The goal of bigtime
is to sparsely estimate large time series models
such as the Vector AutoRegressive (VAR) Model, the Vector AutoRegressive
with Exogenous Variables (VARX) Model, and the Vector AutoRegressive
Moving Average (VARMA) Model. The univariate cases are also supported.
You can install bigtime from github a follows:
# install.packages("devtools")
devtools::install_github("ineswilms/bigtime")

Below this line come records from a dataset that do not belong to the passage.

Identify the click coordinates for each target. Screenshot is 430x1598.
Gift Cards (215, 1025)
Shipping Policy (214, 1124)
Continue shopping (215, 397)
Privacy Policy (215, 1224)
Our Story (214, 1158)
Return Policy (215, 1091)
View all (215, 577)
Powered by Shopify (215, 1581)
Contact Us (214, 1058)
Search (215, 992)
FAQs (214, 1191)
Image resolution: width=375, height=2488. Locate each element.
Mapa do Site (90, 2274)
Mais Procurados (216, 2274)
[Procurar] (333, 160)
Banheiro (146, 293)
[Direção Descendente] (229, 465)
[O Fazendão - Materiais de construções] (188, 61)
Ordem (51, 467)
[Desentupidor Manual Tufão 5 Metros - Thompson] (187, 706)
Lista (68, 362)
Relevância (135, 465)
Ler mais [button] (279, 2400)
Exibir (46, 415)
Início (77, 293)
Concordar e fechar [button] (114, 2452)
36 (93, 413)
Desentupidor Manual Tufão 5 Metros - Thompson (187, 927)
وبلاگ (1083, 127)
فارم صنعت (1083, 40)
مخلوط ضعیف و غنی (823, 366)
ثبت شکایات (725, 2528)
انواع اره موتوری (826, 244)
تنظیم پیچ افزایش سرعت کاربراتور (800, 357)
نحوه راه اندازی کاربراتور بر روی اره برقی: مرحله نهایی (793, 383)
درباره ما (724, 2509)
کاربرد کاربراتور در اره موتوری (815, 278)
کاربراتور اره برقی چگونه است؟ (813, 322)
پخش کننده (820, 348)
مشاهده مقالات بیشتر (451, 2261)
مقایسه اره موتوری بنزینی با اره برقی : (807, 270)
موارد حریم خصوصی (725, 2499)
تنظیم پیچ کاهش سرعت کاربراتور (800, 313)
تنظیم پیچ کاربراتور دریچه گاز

We will use the time series contained in the example
data set. The
first ten columns in our dataset are used as endogenous time series in
the VAR and VARMA models, and the last five columns are used as
exogenous time series in the VARX model. Note that we remove the last
observation from our dataset as we will use this one to illustrate how
to evaluate prediction performance. We start by making a plot of our
data.
library(bigtime)
data(example)
Y <- example[-nrow(example), 1:10] # endogenous time series
Ytest <- example[nrow(example), 1:10]
X <- example[-nrow(example), 11:15] # exogenous time series
par(mfrow=c(5,2), mar=c(2.5, 2.5, 1, 1))
for(i in 1:ncol(Y)){
plot(Y[,i], type="l", ylab="", xlab="Time", main=paste("Endogenous Time series", i))
}
par(mfrow=c(3,2), mar=c(2.5, 2.5, 1, 1))
for(i in 1:ncol(X)){
plot(X[,i], type="l", ylab="", xlab="Time", main=paste("Exogenous Time series", i))
}
To make estimation of large VAR models feasible, one could start by
using an L1-penalty (lasso penalty) on the autoregressive coefficients.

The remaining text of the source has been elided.